Material to process:
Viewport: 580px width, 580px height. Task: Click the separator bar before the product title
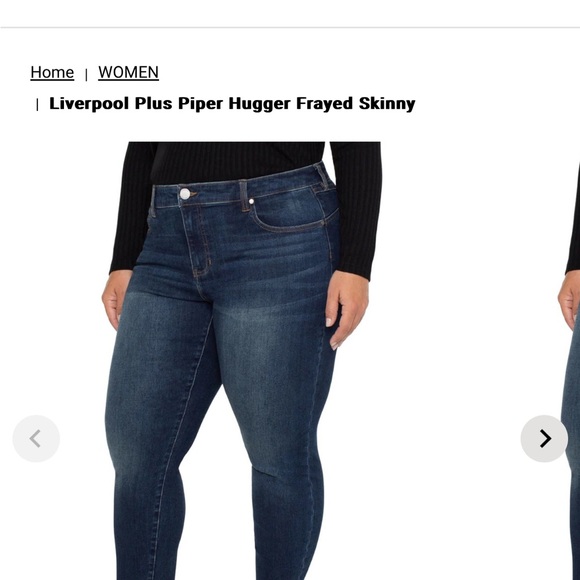[37, 105]
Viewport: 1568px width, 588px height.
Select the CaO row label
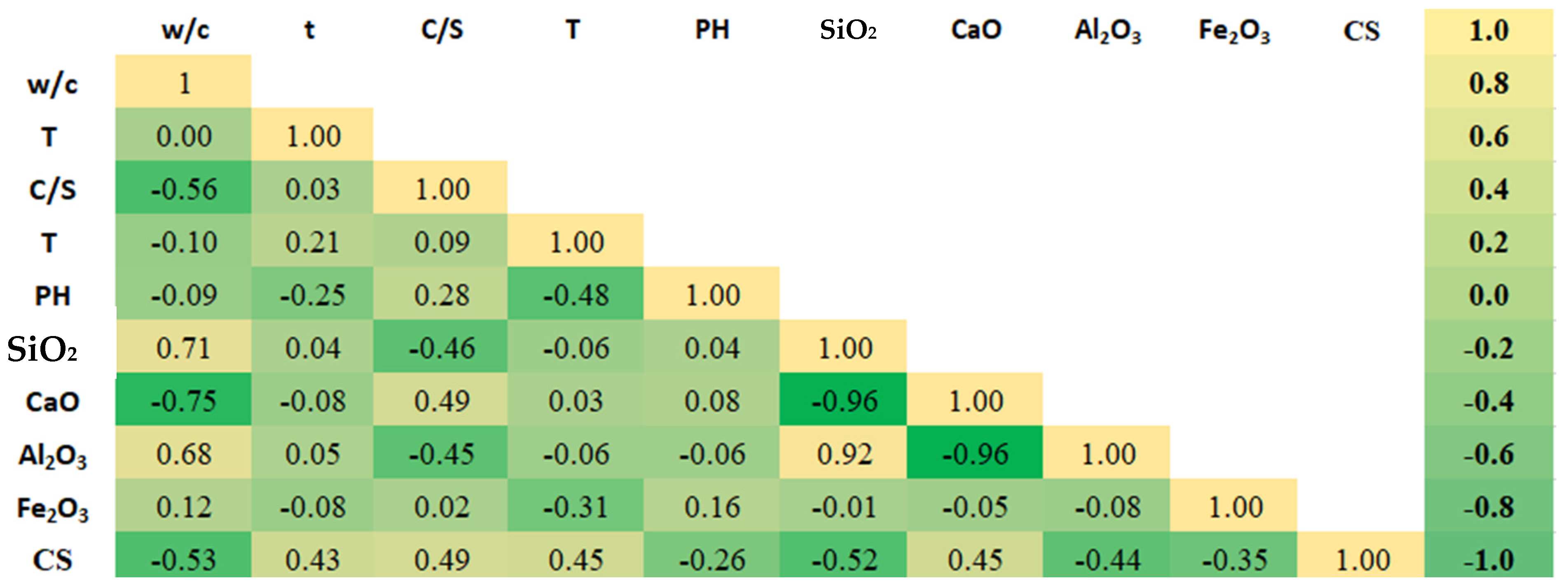[x=52, y=402]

Required work: When you reach an image, pass over it, and retype all other material exactly.

Task output:
Viewport: 580px width, 580px height. Task: Click the separator bar before the product title
[37, 105]
Viewport: 1568px width, 588px height.
Select the CaO row label
[x=52, y=402]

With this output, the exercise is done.